Metal binding at the active centre of the ferritin of Escherichia coli (EcFtnA). A Mossbauer spectroscopic study

Iron storage in the ferritin of Escherichia coli (EcFtnA) involves (1) the catalytic oxidation of 2Fe(II) at a dinuclear centre (sites A and B) and of a single Fe(II) at a nearby site C; (2) the formation of oxo-bridged Fe(III) dimers (designated 'b') at A and B and isolated Fe³⁺ ions ('c') at site C; (3) the conversion of the oxo-bridged dimers to a second dimer form ('e') which is probably hydroxo-bridged; (4) the movement of iron into the iron storage cavity where Fe(III) ferrhydrite clusters ('a' and 'd') form, and (5) the provision on the surfaces of the mineral clusters of alternative sites for further Fe(II) oxidation as well as for the addition of Fe(III) from the dinuclear centres. Each of the iron species gives rise to a characteristic Mossbauer subspectrum and Mossbauer spectroscopy has been used to study the early stages of iron storage with the aid of competing metal ions Zn²⁺ and Tb³⁺. The effects of adding these metal ions both before and after Fe(II) have been examined with both wild type EcFtnA and its site directed variants.
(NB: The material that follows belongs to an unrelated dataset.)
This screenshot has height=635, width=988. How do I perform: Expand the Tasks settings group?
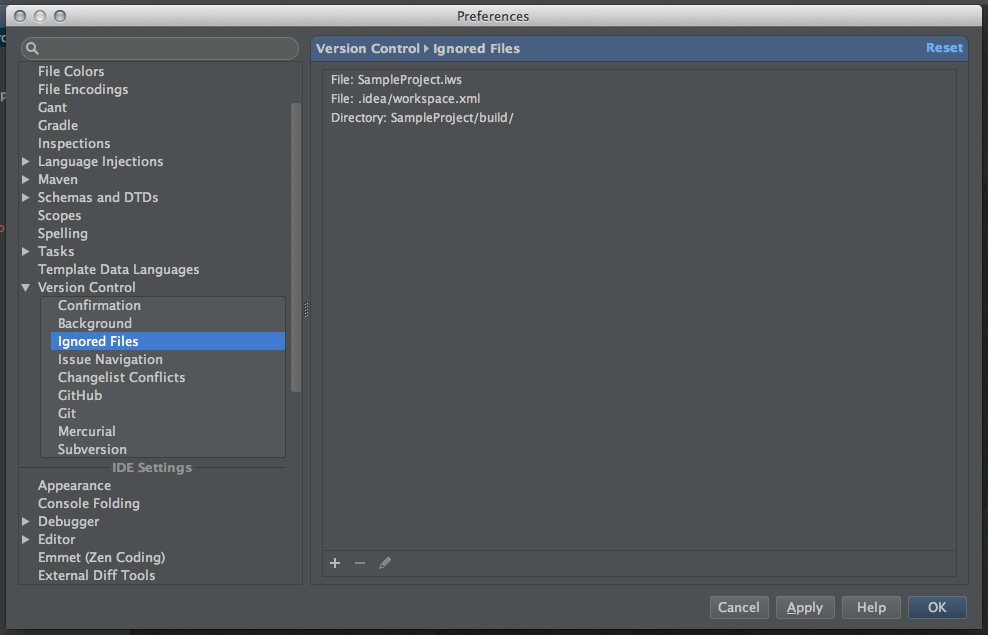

These studies have provided evidence that both types of Fe(III) dimers are located at the dinuclear centre and that with time dimers 'b' are replaced by dimers 'e'. The effects of the competing metals are different: Zn(II) has a lower affinity than Fe(III) for site C and does not displace it from C but is able to compete with both Fe(III) and Fe(II) for at least one of the dimer sites. Tb(III) competes with Fe(III) for site C displacing Fe(III) to the cavity to form clusters. The presence of these clusters may accelerate loss of Fe(III) from the dimer sites to the cavity. (C) 2000 Elsevier Science S.A.